Recenter onderzoek laat zien dat het veel interessanter is om naar lettervloeiendheid te kijken. Bij lettervloeiendheid gaat het niet alleen om het identificeren en reproduceren van letter-klankkoppelingen, maar ook naar het gemak waarmee dat gebeurt. Onderzoek naar lettervloeiendheid laat zien dat de gevoeligheid voor klank-tekenkoppelingen in het brein zich nog jaren na groep 3 blijft ontwikkelen. Zelfs bij kinderen in groep 8 zijn klank-tekenkoppelingen nog niet volledig geautomatiseerd. Dit onderzoek laat ook zien dat het juist deze lettervloeiendheid is die bepalend is voor de leesontwikkeling.

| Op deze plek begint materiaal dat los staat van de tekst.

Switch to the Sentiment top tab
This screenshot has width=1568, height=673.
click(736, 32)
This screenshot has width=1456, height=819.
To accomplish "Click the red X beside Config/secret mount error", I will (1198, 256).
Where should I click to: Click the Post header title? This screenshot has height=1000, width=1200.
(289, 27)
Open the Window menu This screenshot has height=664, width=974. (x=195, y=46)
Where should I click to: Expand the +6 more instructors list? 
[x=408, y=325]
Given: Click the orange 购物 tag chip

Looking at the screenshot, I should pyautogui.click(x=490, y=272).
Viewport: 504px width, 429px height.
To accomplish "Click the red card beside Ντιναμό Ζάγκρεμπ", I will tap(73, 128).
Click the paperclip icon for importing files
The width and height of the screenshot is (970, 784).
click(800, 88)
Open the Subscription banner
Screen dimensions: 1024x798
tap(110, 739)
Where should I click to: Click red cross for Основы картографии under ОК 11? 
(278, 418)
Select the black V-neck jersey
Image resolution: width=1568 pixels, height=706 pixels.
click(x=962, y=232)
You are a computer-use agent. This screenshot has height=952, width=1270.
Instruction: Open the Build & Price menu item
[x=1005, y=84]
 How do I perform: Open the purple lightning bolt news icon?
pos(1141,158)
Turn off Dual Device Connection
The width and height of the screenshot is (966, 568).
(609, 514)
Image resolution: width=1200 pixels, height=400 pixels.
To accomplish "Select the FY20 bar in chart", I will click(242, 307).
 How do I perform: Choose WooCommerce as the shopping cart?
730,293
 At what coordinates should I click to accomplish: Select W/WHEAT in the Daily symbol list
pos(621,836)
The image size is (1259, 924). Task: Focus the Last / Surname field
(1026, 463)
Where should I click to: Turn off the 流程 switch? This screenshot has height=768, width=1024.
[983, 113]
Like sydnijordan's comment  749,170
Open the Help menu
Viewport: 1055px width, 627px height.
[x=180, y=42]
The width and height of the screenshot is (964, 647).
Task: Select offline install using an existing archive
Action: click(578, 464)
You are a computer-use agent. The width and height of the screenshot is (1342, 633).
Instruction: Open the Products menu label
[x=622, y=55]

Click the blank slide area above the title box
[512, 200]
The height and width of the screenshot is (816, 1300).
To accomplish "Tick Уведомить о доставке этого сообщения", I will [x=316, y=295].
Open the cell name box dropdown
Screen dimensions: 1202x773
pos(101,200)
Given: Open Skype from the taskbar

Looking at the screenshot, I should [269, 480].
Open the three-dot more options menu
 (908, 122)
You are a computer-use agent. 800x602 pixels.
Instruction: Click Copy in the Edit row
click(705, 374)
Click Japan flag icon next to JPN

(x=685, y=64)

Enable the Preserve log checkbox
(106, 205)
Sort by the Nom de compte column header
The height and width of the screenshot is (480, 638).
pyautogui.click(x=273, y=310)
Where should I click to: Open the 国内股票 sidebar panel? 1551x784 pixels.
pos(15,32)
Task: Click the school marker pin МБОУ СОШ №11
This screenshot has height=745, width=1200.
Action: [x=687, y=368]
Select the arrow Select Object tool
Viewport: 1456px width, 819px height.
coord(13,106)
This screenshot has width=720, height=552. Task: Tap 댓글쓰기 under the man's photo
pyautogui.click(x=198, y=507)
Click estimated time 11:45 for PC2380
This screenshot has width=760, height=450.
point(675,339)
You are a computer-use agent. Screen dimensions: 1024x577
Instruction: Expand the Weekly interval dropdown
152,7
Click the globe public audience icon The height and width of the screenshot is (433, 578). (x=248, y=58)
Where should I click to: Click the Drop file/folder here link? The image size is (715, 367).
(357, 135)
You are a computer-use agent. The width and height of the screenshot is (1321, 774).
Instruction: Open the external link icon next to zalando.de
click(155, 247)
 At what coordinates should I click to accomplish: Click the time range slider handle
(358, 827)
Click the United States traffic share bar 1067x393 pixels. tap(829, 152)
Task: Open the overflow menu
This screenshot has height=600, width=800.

Als je vloeiend wilt leren lezen, dan moeten de letter-klankkoppelingen volledig geautomatiseerd zijn. Het is dan ook niet verrassend dat juist kinderen met leesproblemen zwak scoren op lettervloeiendheid. Het verraderlijke is dat deze kinderen dus vaak wel foutloos scoren op een letterdictee. Wat dit onderzoek ons leert voor de praktijk is dat we letter-klankkoppelingen op de achtergrond altijd moeten blijven trainen zolang kinderen nog leesinstructie krijgen. Ook wanneer het kind beheersing laat zien op een letterdictee. Het principe iets te blijven trainen boven het niveau van beheersing, noemen we ook wel ‘overlearning’. Overlearning van letter-klankkoppelingen is vooral voor kinderen met een wat stroevere leesontwikkeling een must.”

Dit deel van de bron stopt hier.